What to produce:
A single stretch of the material below is to be transcribed exactly, starting at the line with "You are a GUI agent. The screenshot is 1366×1369." and ending after the line with "Accepter (229, 1305)".

Material to process:
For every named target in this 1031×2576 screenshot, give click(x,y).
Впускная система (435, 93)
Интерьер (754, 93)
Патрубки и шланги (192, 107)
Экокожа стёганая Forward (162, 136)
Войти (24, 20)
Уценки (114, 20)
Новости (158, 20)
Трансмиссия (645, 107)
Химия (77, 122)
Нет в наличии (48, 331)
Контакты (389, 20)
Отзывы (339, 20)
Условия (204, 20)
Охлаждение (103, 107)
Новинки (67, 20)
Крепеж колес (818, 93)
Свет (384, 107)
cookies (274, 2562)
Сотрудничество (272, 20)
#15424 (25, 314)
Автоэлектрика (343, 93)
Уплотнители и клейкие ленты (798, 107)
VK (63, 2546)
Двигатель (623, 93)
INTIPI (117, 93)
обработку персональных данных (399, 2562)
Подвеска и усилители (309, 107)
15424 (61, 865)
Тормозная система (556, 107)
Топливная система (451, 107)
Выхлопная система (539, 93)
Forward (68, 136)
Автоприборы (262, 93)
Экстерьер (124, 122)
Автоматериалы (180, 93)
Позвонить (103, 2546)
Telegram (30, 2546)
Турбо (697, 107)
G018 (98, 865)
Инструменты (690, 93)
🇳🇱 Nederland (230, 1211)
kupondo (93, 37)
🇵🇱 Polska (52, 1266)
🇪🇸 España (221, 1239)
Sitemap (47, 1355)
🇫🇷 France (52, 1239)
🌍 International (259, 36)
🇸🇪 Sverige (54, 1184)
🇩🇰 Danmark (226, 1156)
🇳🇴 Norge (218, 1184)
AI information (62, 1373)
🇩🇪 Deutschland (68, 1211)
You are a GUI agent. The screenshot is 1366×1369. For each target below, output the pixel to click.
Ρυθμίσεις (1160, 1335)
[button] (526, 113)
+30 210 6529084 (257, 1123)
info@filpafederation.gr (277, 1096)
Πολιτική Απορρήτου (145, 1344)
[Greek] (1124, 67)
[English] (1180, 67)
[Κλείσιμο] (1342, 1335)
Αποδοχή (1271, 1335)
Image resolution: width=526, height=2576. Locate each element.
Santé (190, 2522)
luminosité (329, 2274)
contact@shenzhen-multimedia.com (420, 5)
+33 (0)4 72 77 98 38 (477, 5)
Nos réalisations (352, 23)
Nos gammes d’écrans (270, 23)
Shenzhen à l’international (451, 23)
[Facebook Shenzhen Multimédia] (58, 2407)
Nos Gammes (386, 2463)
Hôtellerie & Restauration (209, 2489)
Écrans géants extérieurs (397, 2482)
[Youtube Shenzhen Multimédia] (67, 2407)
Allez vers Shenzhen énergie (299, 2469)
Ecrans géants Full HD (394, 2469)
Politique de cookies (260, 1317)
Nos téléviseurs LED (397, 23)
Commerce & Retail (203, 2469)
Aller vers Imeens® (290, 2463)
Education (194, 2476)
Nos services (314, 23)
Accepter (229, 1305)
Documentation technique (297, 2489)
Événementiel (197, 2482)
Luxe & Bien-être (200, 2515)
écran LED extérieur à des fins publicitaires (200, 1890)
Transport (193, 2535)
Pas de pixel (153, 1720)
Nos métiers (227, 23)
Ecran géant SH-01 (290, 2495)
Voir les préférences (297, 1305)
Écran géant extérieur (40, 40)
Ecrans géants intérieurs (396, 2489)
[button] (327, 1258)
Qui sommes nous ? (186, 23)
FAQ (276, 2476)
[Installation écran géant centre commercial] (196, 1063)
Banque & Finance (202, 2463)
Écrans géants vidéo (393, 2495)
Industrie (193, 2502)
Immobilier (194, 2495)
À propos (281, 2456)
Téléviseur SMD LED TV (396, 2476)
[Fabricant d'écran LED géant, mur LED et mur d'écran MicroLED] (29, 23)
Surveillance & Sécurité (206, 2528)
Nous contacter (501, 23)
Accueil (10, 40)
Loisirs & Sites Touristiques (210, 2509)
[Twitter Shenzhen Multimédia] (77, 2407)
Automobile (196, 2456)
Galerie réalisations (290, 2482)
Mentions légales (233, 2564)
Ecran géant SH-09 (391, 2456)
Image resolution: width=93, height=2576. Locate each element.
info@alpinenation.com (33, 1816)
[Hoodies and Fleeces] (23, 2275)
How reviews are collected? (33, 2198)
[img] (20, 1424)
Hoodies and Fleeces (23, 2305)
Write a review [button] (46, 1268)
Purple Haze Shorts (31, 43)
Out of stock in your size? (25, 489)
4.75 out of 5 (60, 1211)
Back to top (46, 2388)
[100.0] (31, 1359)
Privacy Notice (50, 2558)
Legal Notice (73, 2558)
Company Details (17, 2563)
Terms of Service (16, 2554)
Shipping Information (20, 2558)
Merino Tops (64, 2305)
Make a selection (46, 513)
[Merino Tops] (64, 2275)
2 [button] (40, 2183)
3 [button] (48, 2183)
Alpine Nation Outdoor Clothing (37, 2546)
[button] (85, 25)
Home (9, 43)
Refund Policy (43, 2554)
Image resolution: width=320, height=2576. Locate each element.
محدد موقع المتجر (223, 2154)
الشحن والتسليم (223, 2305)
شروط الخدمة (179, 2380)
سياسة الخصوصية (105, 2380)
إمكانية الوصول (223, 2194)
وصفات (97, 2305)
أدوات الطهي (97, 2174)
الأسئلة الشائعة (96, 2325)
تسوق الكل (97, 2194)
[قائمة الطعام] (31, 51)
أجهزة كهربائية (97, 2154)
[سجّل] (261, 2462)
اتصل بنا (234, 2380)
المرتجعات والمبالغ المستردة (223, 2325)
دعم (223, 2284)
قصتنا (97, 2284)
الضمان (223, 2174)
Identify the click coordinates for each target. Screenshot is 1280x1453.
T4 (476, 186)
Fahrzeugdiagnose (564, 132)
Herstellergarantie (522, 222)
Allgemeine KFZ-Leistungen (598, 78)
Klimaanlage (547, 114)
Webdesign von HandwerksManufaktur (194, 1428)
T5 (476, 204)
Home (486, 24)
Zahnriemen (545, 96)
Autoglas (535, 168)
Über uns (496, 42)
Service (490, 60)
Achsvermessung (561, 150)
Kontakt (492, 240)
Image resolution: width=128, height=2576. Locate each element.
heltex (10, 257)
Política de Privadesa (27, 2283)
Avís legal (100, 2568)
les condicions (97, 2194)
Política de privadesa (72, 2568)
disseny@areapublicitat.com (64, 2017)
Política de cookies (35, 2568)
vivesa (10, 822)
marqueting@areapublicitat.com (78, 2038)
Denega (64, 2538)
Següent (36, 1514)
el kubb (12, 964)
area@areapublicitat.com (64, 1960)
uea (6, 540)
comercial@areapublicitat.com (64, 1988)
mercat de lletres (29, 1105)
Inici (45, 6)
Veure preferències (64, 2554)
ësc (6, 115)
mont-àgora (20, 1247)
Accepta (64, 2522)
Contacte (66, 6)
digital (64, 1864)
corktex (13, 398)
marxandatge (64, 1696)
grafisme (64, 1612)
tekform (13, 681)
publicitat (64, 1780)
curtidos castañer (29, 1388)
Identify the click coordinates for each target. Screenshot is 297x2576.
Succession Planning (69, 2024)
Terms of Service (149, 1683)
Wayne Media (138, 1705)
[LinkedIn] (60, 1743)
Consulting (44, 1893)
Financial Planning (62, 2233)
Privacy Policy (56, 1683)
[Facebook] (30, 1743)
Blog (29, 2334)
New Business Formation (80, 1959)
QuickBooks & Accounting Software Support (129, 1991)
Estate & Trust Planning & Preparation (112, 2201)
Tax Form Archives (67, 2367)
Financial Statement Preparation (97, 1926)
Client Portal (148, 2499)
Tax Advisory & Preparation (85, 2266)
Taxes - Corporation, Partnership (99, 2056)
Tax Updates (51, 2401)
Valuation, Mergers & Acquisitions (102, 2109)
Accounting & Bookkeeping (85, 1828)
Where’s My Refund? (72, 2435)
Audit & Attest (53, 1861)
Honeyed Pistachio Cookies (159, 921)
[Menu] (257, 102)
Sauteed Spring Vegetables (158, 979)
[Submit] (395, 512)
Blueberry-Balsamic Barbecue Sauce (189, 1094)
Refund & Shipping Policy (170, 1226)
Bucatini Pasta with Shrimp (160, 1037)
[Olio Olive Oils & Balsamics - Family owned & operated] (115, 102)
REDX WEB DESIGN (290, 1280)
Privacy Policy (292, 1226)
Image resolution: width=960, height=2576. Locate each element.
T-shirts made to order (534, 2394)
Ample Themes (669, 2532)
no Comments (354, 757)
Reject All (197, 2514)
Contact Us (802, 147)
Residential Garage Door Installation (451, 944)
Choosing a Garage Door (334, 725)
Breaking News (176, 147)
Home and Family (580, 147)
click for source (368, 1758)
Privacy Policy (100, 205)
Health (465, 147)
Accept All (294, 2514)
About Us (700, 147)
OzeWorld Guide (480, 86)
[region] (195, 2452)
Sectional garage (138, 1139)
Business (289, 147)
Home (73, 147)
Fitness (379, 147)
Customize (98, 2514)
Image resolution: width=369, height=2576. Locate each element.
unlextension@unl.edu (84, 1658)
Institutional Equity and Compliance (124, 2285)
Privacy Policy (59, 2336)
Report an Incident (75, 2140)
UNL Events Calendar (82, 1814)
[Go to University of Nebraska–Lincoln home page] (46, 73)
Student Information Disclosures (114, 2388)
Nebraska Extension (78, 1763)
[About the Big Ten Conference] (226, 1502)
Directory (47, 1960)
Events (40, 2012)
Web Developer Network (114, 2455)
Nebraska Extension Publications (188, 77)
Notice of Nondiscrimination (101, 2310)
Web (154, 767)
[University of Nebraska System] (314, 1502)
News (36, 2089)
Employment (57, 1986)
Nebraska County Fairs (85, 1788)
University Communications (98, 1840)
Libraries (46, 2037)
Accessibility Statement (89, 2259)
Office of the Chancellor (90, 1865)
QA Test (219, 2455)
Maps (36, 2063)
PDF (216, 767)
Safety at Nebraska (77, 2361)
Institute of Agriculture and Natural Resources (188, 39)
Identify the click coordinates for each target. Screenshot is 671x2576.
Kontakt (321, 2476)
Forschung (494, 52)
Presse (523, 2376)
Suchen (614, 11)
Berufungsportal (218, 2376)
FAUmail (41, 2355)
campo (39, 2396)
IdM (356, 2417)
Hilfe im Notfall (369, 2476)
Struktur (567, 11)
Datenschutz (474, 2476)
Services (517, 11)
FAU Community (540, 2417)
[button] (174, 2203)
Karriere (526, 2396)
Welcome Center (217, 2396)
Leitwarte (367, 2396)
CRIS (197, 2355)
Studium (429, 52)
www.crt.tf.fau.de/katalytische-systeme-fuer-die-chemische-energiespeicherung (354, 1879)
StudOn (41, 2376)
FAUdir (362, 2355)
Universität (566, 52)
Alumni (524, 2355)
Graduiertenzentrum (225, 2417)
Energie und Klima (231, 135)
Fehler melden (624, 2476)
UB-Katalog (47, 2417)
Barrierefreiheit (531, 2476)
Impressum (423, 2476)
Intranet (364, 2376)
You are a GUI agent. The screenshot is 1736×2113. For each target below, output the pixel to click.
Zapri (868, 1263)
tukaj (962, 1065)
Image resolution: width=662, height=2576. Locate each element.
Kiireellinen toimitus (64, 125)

Solution below:
You are a GUI agent. The screenshot is 1366×1369. For each target below, output the pixel to click.
Ρυθμίσεις (1160, 1335)
[button] (526, 113)
+30 210 6529084 (257, 1123)
info@filpafederation.gr (277, 1096)
Πολιτική Απορρήτου (145, 1344)
[Greek] (1124, 67)
[English] (1180, 67)
[Κλείσιμο] (1342, 1335)
Αποδοχή (1271, 1335)
Image resolution: width=526, height=2576. Locate each element.
Santé (190, 2522)
luminosité (329, 2274)
contact@shenzhen-multimedia.com (420, 5)
+33 (0)4 72 77 98 38 (477, 5)
Nos réalisations (352, 23)
Nos gammes d’écrans (270, 23)
Shenzhen à l’international (451, 23)
[Facebook Shenzhen Multimédia] (58, 2407)
Nos Gammes (386, 2463)
Hôtellerie & Restauration (209, 2489)
Écrans géants extérieurs (397, 2482)
[Youtube Shenzhen Multimédia] (67, 2407)
Allez vers Shenzhen énergie (299, 2469)
Ecrans géants Full HD (394, 2469)
Politique de cookies (260, 1317)
Nos téléviseurs LED (397, 23)
Commerce & Retail (203, 2469)
Aller vers Imeens® (290, 2463)
Education (194, 2476)
Nos services (314, 23)
Accepter (229, 1305)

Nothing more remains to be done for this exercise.